28. The facts and circumstances of the said case are separate and distinct. The decision in the said case does not seem to have much relevance so far the technical point raised in this case is concerned.

29. Section 173 of the Code of Criminal Procedure deals with report of police officer on completion of investigation. Sub-section (1) of Section 173 lays down that every investigation under this Chapter shall be completed without unnecessary delay. Sub-section (2) of the said section lays down that as soon as investigation is completed, the Officer-in-Charge of the police station shall forward to a Magistrate empowered to take cognizance of the offence on a police report. Thus, the 'police report' is a conclusion that any Investigating Officer draws on the basis of materials collected during investigation and such conclusion can only from the basis of a competent Court to take cognizance thereupon under Section 190(1)(b) of the Code of Criminal Procedure and to proceed with the case for trial.

30. Section 173(5) of the Criminal Procedure Code reads as follows:

When such report is in respect of a case to which Section 170 applies, the police officer shall forward to the Magistrate along with the report:
(a) all documents or relevant extracts thereof on which the prosecution proposes to rely other than those already sent to the Magistrate during investigation;
(b) The statements recorded under Section 161 of all the persons whom the prosecution proposes to examine as its witnesses.
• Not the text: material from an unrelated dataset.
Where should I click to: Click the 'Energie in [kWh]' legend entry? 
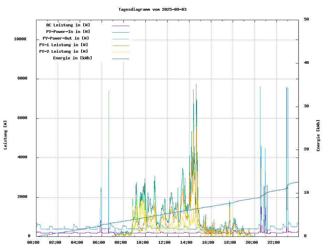coord(72,58)
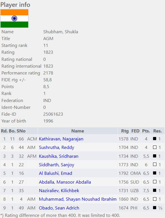Open Naziraliev, Kilichbek player link
Image resolution: width=165 pixels, height=218 pixels.
click(59, 190)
31. What is important to note is that the investigating authority is required to submit a report after completion of investigation and documents as well as relevant extracts thereof on which the prosecution proposes to rely upon along with the said report. The prosecution also is required to place the statements recorded under Section 161 of the Criminal Procedure Code.
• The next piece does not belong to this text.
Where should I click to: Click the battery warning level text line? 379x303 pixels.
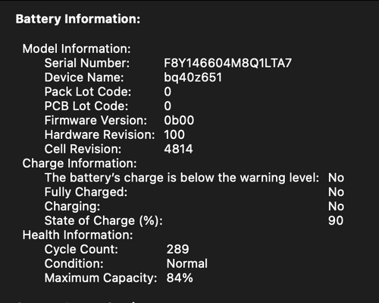click(182, 178)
32. Learned Magistrate, thereafter, is to consider the said report and then to decide the future course of section. Taking of cognizance is one of such option left to the learned Magistrate under the statute. The word 'cognizance' means application of mind for the purpose of proceeding future. In the present case, learned Magistrate by order dated 19th August, 2006 took cognizance on receipt of such police report which appears to have been strangely described and dressed in three chargesheets.

33. On behalf of the petitioner it was further submitted that the learned Court could have had no justification for directing issuance of warrant of arrest straightaway. Mr. Roy sought to respond to the challenge mentioning that the alleged offences being serious and certainly being triable by warrant procedure, it was within the competence of the learned Court to direct issuance of warrant of arrest. No doubt, Mr. Roy, is technically right but in the facts and circumstances of the present case, there was perhaps no justification for directly issuing warrant of arrest. But grievance in this regard cannot by any stretch of imagination lead this Court to quash the proceeding.

34. Considering all such facts and circumstances and having regard to the materials on record I find it difficult, if not impossible, to appreciate the grievances, as ventilated on behalf of the petitioner.

35. The present application being C.R.R. No. 2969 of 2006 stands dismissed. Interim order, if any, vacated.

36. It is perhaps needless to mention that this does not take away the the right of the petitioner to raise all the grievances before the learned Trial Court at the appropriate stage.

37. In absence of any material or suggestion that there is any possibility of abusing of the process of law by the petitioner, I think, in the best interest of justice, execution of warrant of arrest issued against the petitioner by the impugned order be stayed for a period of four weeks from this date and the petitioner is directed to appear before the learned Court within a period of three weeks. Upon such appearance, he will be at liberty to file an application for bail and if such application is filed, it is for the learned Trial Court to consider the same and pass necessary order in accordance with law.

38. Criminal department is directed to supply urgent certified copy in compliance with due formalities.